Ян остановился, перевел дух.
– Вы меня поставили в затруднительное положение… Деньги портят человека, а художника они убивают. Сколько ты за нее попросишь?
Лесков поднялся.
– Я очень устал. Если мне позволят, я посплю где-нибудь здесь, пока народ гуляет.
Ян засмеялся:
– Я же говорил – он большой художник! Другие работы есть?
– Что-то есть, я не помню, – соврал Лесков: о своих картинах он помнил все.
Леонид Степаныч растянулся в улыбке, взял портрет в руки, вгляделся, прошептал:
– Лигейя!
– Женя, – не поддержал именинник.
– Евгения.
– Женя, – ярый поборник аскетизма не соглашался. – Где вы работаете, Евгений?
– У Александра на даче. Возвожу интерьеры.
– Фу, как печально. Вот ваше истинное призвание! – указал на портрет. – А дача – это не вечно.
– Я знаю.
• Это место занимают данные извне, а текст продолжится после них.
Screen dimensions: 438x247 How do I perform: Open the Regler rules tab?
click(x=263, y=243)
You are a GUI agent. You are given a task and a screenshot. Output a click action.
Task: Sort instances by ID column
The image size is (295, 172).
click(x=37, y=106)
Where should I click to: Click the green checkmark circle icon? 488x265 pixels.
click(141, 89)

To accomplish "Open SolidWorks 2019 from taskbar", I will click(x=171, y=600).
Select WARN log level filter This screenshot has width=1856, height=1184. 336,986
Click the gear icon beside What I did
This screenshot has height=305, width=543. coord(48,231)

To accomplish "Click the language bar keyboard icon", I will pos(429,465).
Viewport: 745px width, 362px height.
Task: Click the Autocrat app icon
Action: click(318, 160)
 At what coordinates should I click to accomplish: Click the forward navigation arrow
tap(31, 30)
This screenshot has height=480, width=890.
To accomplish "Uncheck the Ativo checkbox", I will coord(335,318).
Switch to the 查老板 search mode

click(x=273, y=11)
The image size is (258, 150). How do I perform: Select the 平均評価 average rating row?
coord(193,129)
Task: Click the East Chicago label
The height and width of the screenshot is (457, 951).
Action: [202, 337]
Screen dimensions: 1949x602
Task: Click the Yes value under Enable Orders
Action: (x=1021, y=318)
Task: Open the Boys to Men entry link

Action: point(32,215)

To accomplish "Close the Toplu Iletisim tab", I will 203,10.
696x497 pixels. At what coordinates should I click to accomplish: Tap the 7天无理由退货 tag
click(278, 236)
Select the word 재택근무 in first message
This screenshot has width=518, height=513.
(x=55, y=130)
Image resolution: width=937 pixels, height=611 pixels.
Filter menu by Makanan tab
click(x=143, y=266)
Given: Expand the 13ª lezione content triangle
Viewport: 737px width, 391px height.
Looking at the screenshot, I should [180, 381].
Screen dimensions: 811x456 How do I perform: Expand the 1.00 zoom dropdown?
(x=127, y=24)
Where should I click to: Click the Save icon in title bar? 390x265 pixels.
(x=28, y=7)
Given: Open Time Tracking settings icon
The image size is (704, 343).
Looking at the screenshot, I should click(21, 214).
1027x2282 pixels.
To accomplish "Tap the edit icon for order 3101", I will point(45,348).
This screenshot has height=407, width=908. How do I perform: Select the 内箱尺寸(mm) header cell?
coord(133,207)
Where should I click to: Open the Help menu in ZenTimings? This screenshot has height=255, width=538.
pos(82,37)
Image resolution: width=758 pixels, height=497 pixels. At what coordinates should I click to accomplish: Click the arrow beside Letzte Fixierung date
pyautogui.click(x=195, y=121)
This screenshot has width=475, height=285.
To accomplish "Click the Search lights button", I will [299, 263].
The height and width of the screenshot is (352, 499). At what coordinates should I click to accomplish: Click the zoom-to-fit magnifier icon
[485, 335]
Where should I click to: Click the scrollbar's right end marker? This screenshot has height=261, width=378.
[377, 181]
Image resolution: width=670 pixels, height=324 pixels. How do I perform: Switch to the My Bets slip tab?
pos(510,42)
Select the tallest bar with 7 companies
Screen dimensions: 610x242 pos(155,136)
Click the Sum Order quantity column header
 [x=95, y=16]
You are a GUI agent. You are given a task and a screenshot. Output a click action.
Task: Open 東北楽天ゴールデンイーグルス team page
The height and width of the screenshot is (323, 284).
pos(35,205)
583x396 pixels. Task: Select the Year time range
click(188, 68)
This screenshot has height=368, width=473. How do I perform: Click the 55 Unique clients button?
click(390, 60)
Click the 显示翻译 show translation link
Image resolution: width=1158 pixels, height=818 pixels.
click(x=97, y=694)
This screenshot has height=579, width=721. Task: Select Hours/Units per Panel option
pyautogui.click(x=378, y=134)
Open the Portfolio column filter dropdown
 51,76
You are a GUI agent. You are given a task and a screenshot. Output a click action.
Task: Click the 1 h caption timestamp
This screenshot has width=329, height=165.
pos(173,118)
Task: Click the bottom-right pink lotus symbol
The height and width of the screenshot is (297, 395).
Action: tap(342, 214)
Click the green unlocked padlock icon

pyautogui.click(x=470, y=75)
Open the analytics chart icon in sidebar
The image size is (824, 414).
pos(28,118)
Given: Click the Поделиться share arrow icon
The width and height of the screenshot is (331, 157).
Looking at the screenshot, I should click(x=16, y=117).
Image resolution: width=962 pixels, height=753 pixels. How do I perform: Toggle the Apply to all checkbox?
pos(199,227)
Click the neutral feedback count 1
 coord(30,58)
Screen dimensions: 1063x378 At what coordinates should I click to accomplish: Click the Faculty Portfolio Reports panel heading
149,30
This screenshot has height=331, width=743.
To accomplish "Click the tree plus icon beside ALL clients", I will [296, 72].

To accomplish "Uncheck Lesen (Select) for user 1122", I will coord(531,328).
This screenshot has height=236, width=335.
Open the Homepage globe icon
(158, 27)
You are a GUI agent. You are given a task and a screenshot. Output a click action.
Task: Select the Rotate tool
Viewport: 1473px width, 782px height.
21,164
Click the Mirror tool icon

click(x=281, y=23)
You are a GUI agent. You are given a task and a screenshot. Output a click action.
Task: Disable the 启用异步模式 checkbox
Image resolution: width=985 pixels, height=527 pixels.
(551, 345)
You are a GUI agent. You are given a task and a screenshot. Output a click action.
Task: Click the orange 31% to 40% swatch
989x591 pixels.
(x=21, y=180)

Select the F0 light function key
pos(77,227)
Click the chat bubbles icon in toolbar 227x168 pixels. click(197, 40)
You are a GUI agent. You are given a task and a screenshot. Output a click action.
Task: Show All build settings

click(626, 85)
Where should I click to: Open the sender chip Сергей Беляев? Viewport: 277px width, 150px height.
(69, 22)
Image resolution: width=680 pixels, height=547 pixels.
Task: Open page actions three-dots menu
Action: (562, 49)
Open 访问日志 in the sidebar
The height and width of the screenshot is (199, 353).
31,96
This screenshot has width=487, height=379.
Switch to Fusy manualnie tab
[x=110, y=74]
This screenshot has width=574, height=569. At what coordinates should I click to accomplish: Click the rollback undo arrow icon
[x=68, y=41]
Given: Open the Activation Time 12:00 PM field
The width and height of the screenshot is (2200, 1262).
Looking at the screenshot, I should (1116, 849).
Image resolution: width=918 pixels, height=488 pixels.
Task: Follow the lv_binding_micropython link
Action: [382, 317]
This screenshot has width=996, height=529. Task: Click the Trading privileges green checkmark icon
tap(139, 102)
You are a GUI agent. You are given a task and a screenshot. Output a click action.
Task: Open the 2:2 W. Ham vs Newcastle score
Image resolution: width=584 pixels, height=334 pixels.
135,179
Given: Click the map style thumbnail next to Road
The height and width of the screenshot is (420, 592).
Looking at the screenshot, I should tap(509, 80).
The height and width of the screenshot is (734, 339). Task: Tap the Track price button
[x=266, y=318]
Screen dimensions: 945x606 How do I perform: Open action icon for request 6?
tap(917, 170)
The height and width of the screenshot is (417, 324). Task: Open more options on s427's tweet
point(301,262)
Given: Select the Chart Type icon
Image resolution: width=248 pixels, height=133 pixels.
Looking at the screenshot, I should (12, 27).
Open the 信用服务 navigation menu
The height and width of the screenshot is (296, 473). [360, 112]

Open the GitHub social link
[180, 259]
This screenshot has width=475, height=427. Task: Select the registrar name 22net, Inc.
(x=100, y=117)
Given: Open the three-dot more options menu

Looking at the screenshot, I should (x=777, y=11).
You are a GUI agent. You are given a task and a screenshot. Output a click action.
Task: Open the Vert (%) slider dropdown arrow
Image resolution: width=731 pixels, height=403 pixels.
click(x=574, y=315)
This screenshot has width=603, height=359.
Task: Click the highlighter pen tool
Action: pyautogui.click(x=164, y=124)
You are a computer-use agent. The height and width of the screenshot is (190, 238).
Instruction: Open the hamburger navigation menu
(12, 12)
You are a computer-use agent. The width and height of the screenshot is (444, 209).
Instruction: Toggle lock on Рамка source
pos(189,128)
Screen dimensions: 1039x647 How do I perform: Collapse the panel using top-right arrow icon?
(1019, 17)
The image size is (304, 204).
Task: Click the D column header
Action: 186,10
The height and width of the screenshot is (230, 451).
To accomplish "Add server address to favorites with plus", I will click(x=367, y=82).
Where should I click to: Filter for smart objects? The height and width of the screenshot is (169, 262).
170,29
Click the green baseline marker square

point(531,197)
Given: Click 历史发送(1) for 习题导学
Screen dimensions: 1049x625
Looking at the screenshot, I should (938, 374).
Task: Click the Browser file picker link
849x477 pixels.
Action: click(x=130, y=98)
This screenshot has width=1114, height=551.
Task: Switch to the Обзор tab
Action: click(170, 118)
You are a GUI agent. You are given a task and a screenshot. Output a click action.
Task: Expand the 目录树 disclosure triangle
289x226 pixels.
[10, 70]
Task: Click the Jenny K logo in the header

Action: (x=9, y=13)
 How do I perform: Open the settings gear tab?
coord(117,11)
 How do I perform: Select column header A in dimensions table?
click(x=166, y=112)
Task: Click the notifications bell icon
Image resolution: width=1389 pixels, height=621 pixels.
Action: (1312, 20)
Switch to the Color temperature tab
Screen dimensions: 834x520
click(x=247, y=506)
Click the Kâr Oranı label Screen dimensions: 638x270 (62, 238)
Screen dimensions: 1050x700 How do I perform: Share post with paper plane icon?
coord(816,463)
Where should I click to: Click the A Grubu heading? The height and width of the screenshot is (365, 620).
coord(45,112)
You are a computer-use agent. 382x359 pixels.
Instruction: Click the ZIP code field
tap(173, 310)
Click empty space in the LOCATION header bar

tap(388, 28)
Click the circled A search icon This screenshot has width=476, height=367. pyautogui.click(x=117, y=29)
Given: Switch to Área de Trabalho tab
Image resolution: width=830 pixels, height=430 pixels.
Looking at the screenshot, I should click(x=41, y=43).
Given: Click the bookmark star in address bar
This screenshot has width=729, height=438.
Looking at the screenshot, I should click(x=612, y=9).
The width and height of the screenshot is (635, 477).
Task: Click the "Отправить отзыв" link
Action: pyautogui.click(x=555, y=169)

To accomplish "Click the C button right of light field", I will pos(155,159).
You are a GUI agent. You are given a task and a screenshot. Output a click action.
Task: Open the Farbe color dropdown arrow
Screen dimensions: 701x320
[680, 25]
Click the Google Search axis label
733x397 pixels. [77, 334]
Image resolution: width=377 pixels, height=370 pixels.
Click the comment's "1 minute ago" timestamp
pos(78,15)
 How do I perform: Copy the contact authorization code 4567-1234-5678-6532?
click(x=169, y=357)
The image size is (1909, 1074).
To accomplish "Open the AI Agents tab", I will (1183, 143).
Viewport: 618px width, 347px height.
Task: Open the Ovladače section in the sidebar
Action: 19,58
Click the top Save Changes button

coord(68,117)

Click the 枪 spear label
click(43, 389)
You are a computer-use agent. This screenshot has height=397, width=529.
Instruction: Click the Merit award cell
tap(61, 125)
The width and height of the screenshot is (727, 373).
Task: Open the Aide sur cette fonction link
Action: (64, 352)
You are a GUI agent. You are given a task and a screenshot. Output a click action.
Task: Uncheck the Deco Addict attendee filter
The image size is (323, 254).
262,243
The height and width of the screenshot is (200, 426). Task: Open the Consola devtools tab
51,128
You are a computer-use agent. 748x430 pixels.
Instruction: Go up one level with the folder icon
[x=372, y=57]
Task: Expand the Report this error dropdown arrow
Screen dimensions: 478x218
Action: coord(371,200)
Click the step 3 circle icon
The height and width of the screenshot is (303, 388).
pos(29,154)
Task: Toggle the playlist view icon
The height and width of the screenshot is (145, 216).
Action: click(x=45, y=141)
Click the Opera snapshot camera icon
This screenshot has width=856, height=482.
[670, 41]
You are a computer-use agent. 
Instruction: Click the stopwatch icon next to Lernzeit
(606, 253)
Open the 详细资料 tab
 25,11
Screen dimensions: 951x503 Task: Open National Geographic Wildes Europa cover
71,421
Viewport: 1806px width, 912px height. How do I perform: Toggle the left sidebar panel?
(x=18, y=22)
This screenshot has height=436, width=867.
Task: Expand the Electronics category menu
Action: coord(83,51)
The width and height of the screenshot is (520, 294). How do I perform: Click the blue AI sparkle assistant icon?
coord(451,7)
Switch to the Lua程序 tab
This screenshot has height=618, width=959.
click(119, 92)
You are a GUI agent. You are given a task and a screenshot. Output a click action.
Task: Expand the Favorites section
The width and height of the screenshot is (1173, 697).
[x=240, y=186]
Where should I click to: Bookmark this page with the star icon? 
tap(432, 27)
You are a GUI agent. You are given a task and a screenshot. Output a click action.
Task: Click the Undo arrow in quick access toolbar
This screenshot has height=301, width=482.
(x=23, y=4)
Но мне надо закончить.
– Что ж, я уверен, мы еще встретимся. Нам будет, о чем поговорить. Вот моя визитка, – Ян достал из пиджака портмоне и протянул Лескову пластиковую карточку.
Потом он принял из рук Леонида Степановича портрет, аккуратно накрыл его и дедом морозом улыбнулся на прощанье. Маленький лягушонок помахал тростью, вышел следом.